Interfacial oxygen vacancy engineering and built-in electric field mediated Z-scheme In2O3/Ag3PO4 heterojunction for boosted photocatalytic doxycycline degradation

Abstract

Doxycycline pollutants in environment seriously destroy the balance of ecological system. A Z-scheme In2O3/Ag3PO4 heterojunction is constructed by attaching Ag3PO4 nanoparticles on hollow In2O3 hexagonal prism structures for efficient degradation of doxycycline. The doxycycline (30 mg/L) removal rate by IAO-1 (mole ratio of In2O3:Ag3PO4 is 1:3, 1.0 g/L) reaches 99.7% under visible light irradiation. Degradation rates are almost unchanged after five cycles of degradation experiments, demonstrating the excellent reusability and stability of the IAO-1 photocatalyst.
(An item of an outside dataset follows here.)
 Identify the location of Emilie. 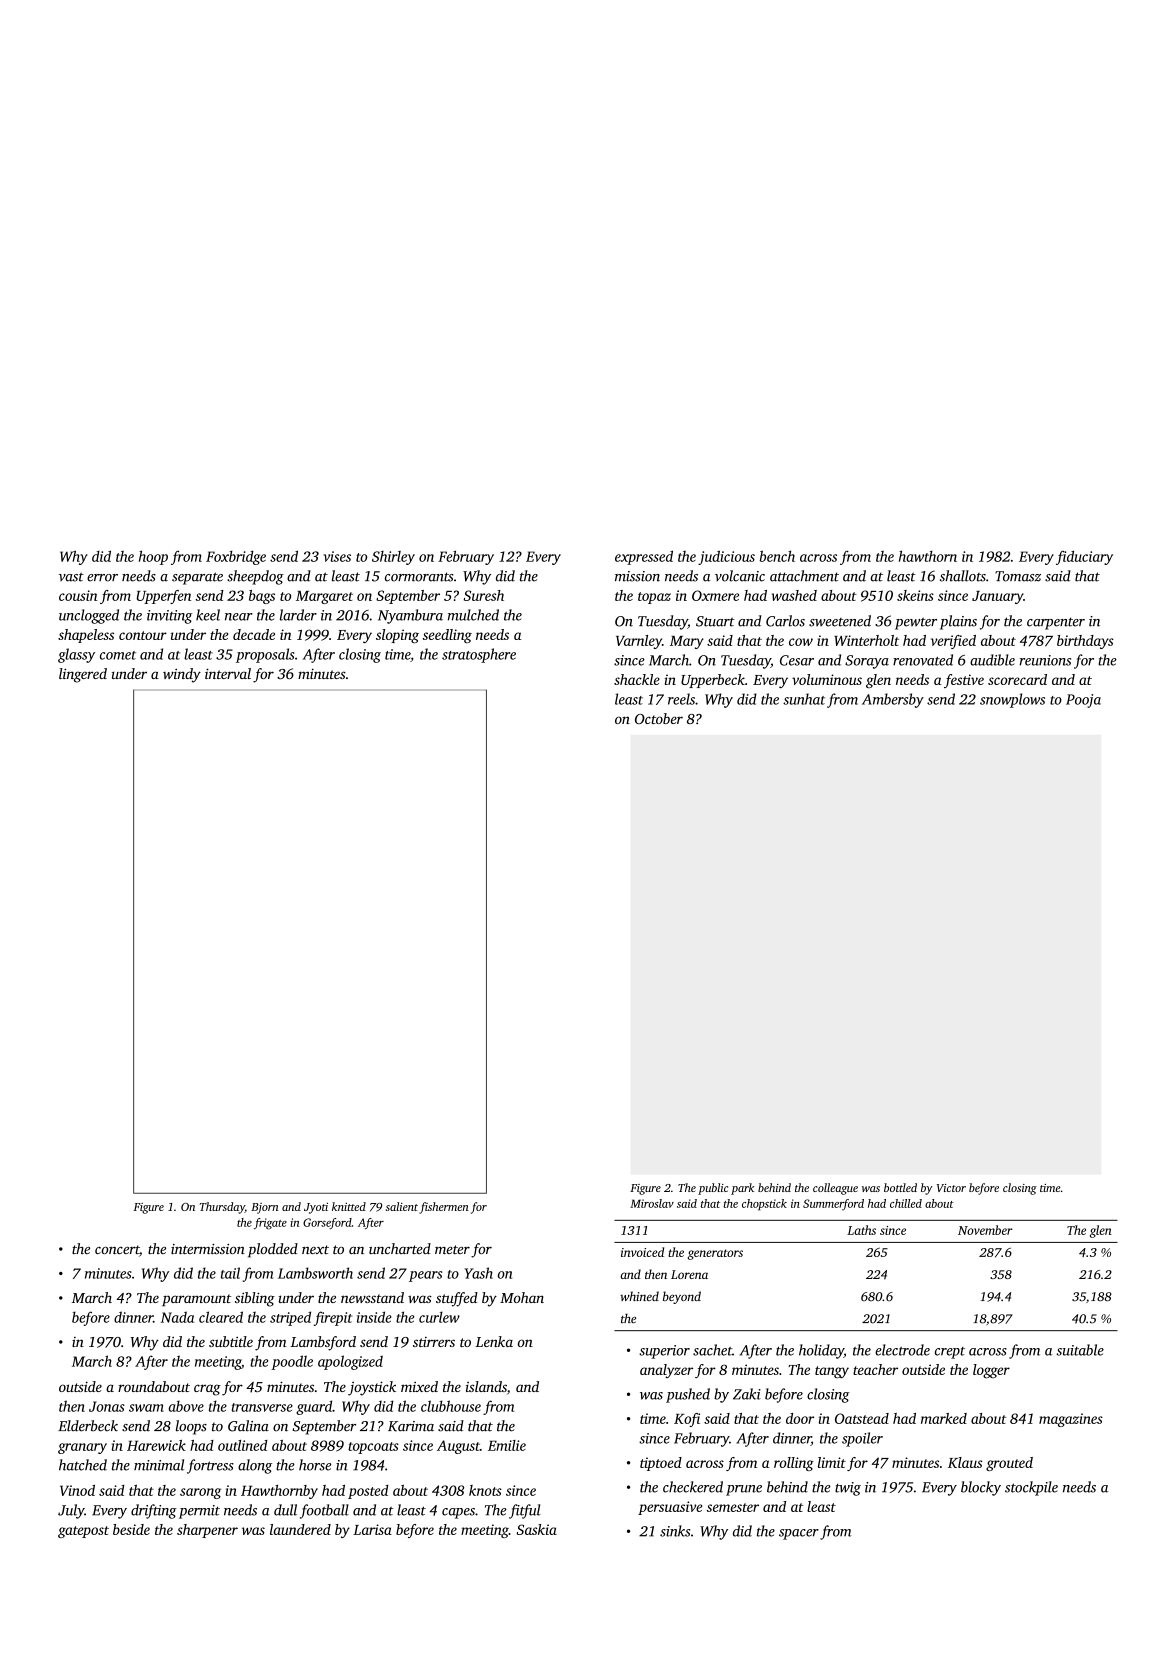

The photocatalytic degradation of doxycycline in different water matrices by IAO-1 shows excellent performance, which provides significant potential for practical applications. The experiments and DFT results demonstrate that the built-in electric fields in IAO-1 contribute to the charge transfer from Ag3PO4 to In2O3, leading to the formation of a Z-scheme heterojunction with high redox capacity. The hollow defect structure of IAO-1 effectively activates molecular oxygen to generate oxygen vacancies and induce 1O2 production through energy transfer, which promotes the attack of benzene rings and oxygen-containing groups in the molecular structure of doxycycline, leading to hydroxylation, demethylation, and ring-opening reactions. This work provides new ideas for constructing Z-scheme photocatalysts with oxygen vacancies and built-in electric fields for practical wastewater treatment.